Look for the word "Open" in the records, and copy each line where it appears.

━━━ RECORDS FOR THE TASK ━━━

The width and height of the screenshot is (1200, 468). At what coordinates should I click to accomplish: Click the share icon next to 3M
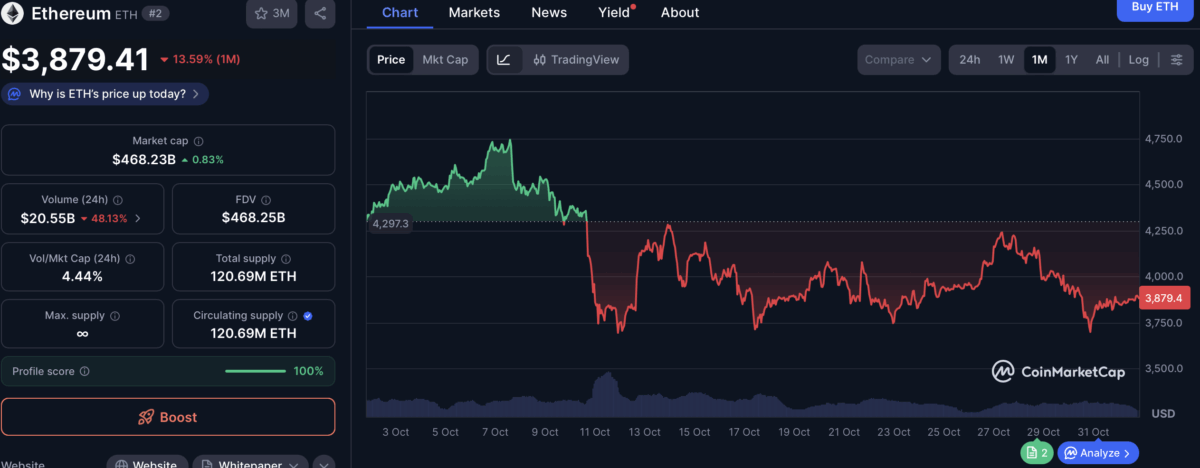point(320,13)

━━━
━━━ RECORDS FOR THE TASK ━━━

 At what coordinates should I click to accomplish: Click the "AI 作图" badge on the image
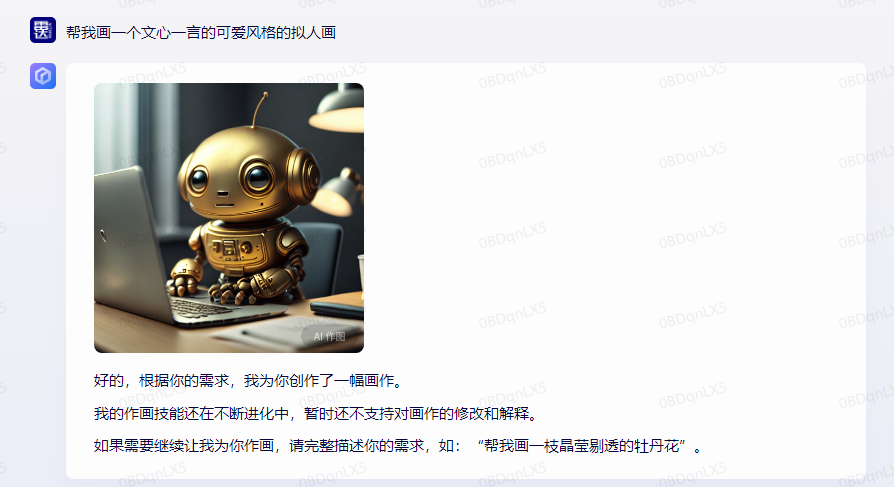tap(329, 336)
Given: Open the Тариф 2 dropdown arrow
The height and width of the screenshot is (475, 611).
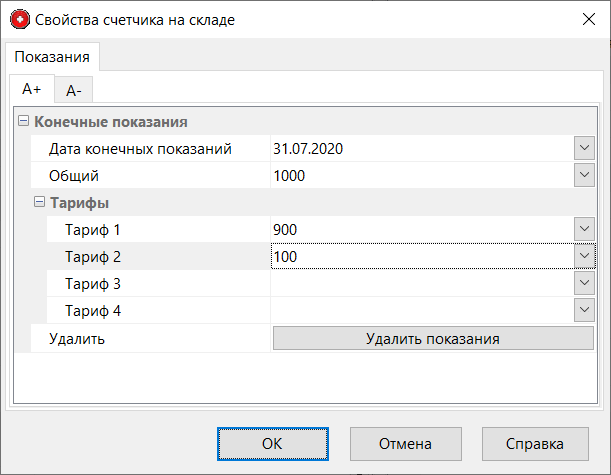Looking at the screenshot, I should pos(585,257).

━━━
━━━ RECORDS FOR THE TASK ━━━

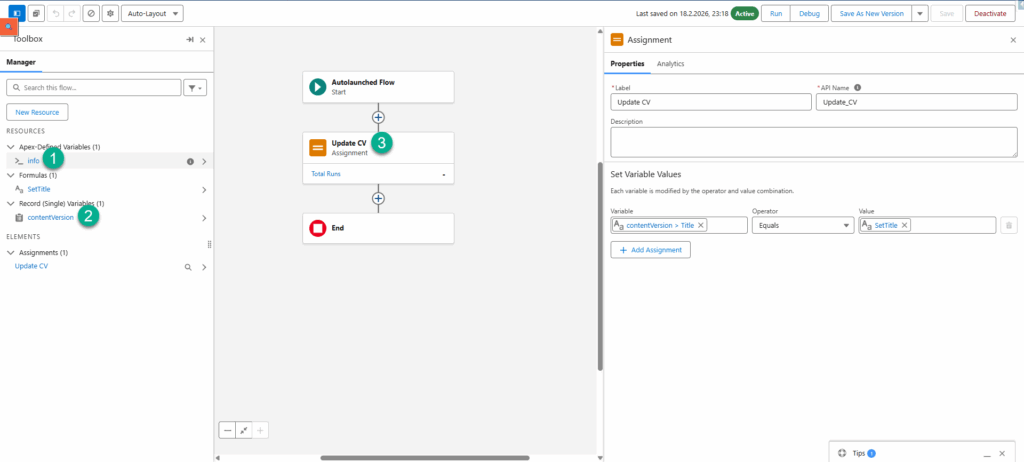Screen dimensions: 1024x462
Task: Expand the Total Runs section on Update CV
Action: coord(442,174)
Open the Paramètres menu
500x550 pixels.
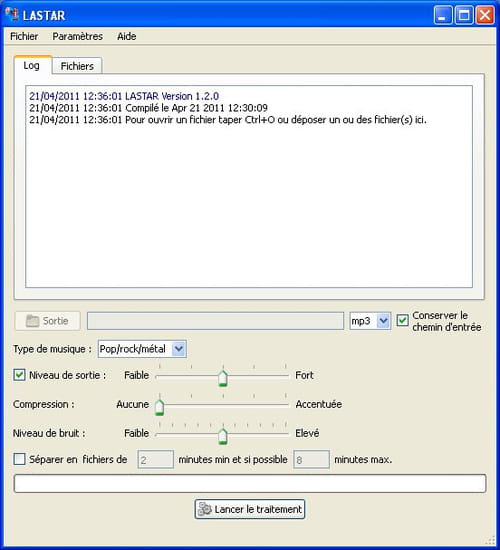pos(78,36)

━━━

▸ ANSWER FOR THE TASK
Given: Open the Тариф 2 dropdown arrow
Open the Paramètres menu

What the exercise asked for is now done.